A GPU With Nothing Useful to Decode
In a distributed LLM serving system the scheduler, not the arithmetic, decides how much useful work a cluster delivers. Every replica has a fixed pool of accelerators and a fixed KV-cache budget, and at each generation step a scheduler chooses which queued requests to admit into the running batch, which to make wait, and which already-running sequence to evict so that a higher-priority request can move forward. Get those choices right and a modest fleet meets its latency targets at high utilization; get them wrong and the same hardware burns cycles on work that misses its deadline anyway. This section lifts the single-node continuous batching of Section 22.7 into a distributed scheduling problem that spans replicas, tensor and pipeline groups, and the disaggregated prefill/decode pools of Section 24.5, and shows why achieved goodput is a scheduling outcome before it is a hardware one.
The previous sections of this chapter built the parts of a distributed LLM server: tensor and pipeline groups that hold a model too large for one device, a paged KV cache (Section 24.4) that lets many sequences share accelerator memory at block granularity, and the prefill/decode disaggregation (Section 24.5) that sends the two phases of generation to pools tuned for each. None of those parts produces a single completed response on its own. The component that turns a pile of capable hardware into a stream of finished generations is the scheduler, and it is the subject of this section. It is also the component that most directly determines whether your service-level objectives are met, because the scheduler is where requests wait, where they compete for scarce KV blocks, and where the decision to favor one request implies making another wait.

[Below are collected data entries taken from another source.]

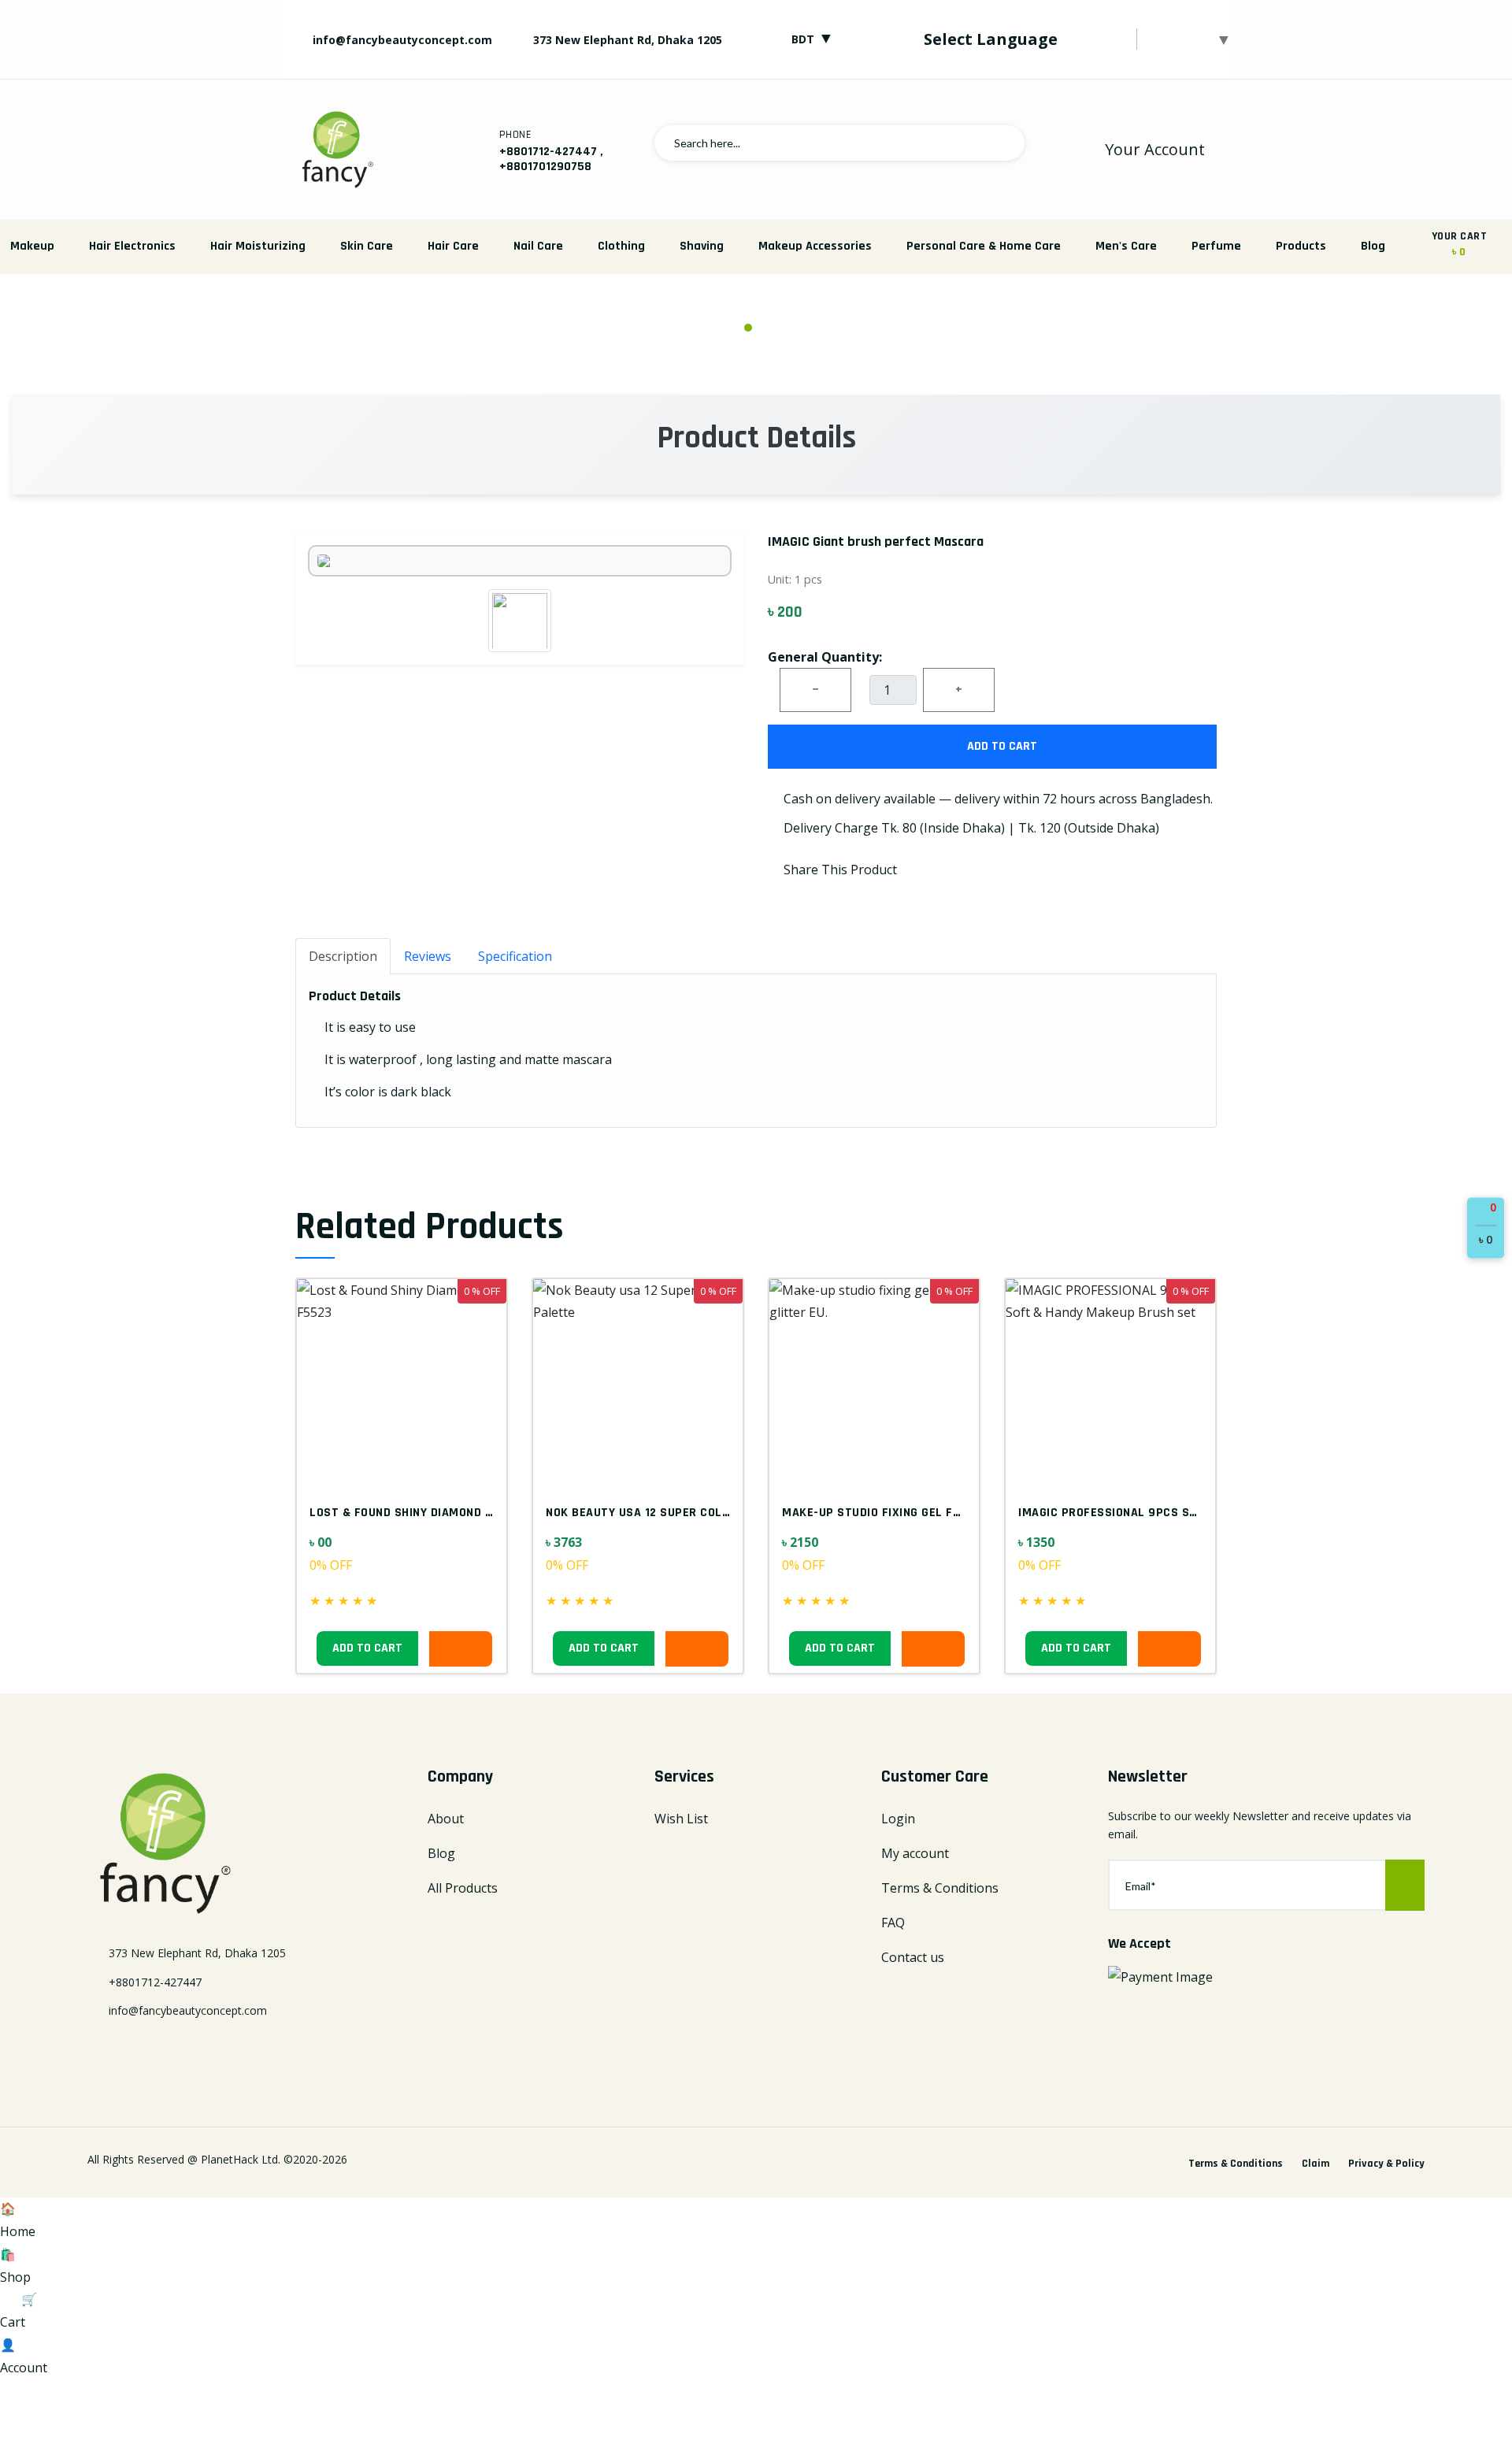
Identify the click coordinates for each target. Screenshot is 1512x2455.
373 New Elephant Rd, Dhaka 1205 (627, 39)
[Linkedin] (149, 2051)
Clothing (621, 246)
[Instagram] (176, 2051)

What makes LLM serving distinctive, and what separates it from the request scheduling of an ordinary web service, is that a single LLM request is not one unit of work but hundreds: one expensive prefill step followed by many cheap decode steps, each of which must be batched with other requests to use the accelerator efficiently. The scheduler therefore operates not once per request but once per iteration, reconsidering the whole running set every time the model produces a token. That iteration-level granularity, introduced for one node in Chapter 22, is the hinge of this section, and everything below is about exercising it well across a cluster under a real KV-cache budget and real deadlines.
1. From One Node to Many: What the Scheduler Now Decides Beginner
On a single node, continuous batching already made four decisions every iteration, as Section 22.7 developed: which waiting requests to admit, how to pack them into the KV cache, which finished sequences to retire, and whether memory pressure forces a preemption. Distributing the server does not remove those decisions; it wraps them in a second layer. Before a request reaches any replica's iteration loop, a cluster-level router must choose which replica it enters, and that choice is now entangled with the disaggregated pools of Section 24.5: a request in its prefill phase wants a prefill-tuned node, while its decode phase wants a decode-tuned node, possibly a different machine, with the KV cache migrated between them.

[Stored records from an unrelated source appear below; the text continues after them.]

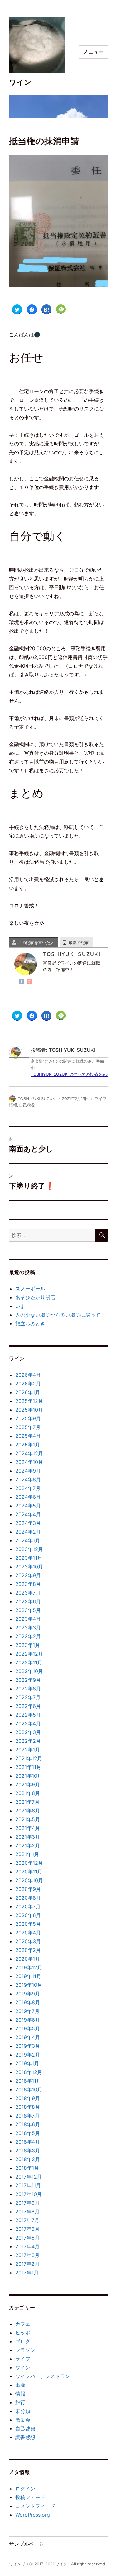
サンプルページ (26, 2544)
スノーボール (30, 1289)
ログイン (25, 2488)
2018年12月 (28, 2072)
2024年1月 (27, 1540)
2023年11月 (28, 1558)
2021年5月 (27, 1819)
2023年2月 (28, 1636)
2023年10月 (29, 1566)
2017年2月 (27, 2264)
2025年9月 (28, 1418)
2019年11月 (28, 1976)
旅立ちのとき (30, 1323)
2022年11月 (28, 1662)
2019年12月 (28, 1967)
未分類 (22, 2411)
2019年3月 (27, 2046)
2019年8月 (27, 2002)
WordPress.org (32, 2515)
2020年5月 (28, 1924)
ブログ (22, 2341)
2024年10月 (29, 1462)
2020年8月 (28, 1898)
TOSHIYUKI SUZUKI (37, 1098)
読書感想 (25, 2437)
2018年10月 (28, 2089)
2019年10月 (28, 1985)
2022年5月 (28, 1715)
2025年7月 (28, 1427)
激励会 (22, 2420)
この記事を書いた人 (36, 942)
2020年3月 (28, 1941)
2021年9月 (27, 1784)
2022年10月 (29, 1671)
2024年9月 (28, 1471)
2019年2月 (27, 2055)
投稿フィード (30, 2497)
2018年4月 (27, 2142)
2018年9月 (27, 2098)
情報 (13, 1104)
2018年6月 (27, 2124)
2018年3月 (27, 2150)
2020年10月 (29, 1880)
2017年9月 (27, 2203)
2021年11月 (28, 1767)
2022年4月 (28, 1723)
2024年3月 (28, 1523)
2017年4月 (27, 2246)
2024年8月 (28, 1479)
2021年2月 (27, 1845)
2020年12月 (29, 1863)
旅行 (20, 2402)
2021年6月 (27, 1810)
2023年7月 (28, 1593)
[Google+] (29, 981)
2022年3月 (28, 1732)
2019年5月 (27, 2028)
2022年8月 (28, 1688)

The result is a two-tier scheduling problem. The outer tier places requests on replicas and balances load across the fleet, paying attention to which replica already holds a useful prefix in cache (the subject of Section 24.7) and which is least loaded. The inner tier, the per-replica iteration-level scheduler, is the one drawn in Figure 24.6.1 and the one this section studies in depth, because it is where the KV budget binds and where SLO violations are actually born. The two tiers interact: an outer router that floods one replica with long generations will defeat even a perfect inner scheduler, and an inner scheduler that preempts aggressively changes the load the outer router observes. We treat the inner tier as the unit of analysis and keep the outer tier as the load-balancing and admission context, tying back to the request routing of Section 23.2.
Two clusters with identical accelerators can deliver very different numbers of on-time responses, because the binding resource at decode time is rarely raw arithmetic; it is KV-cache memory and the deadline clock. A scheduler that admits a flood of long generations fills the KV cache, blocks short latency-sensitive requests, and lets them miss their deadlines while the hardware stays busy producing tokens nobody is waiting for under their SLO. Goodput, the rate of responses that finish within their latency budget, is therefore a property of the admission and preemption policy first and of the FLOPs second. The rest of this section makes that claim quantitative.
2. Iteration-Level Scheduling and the KV-Cache Budget Intermediate
The unit of scheduling in modern LLM serving is the iteration, not the request. At each iteration the model runs one forward pass that produces exactly one new token for every sequence currently in the running batch; the scheduler then reconsiders the entire set before the next pass. This is what lets a short request that arrives while a long one is mid-generation slip into the batch immediately, rather than waiting for the long request to finish, which was the failing of request-level batching. The cost of admitting a request is memory: a sequence of current length $s$ tokens occupies $\lceil s / b \rceil$ KV blocks, where $b$ is the paging granularity (16 tokens in our demo, following PagedAttention). The constraint the scheduler must respect every iteration is that the total blocks held by the running set cannot exceed the replica's budget $B$:
$$\sum_{r \in \text{running}} \left\lceil \frac{s_r}{b} \right\rceil \le B, \qquad |\text{running}| \le M,$$where $M$ is the maximum batch width the kernels support. Because each running sequence grows by one token per iteration, the left-hand sum is monotonically increasing until sequences finish and release their blocks, which is precisely why a scheduler that admits too eagerly will hit the budget and be forced to preempt. The art is to keep the running set large enough to use the accelerator well but not so large that admitting one more token's worth of cache evicts a request that was about to finish.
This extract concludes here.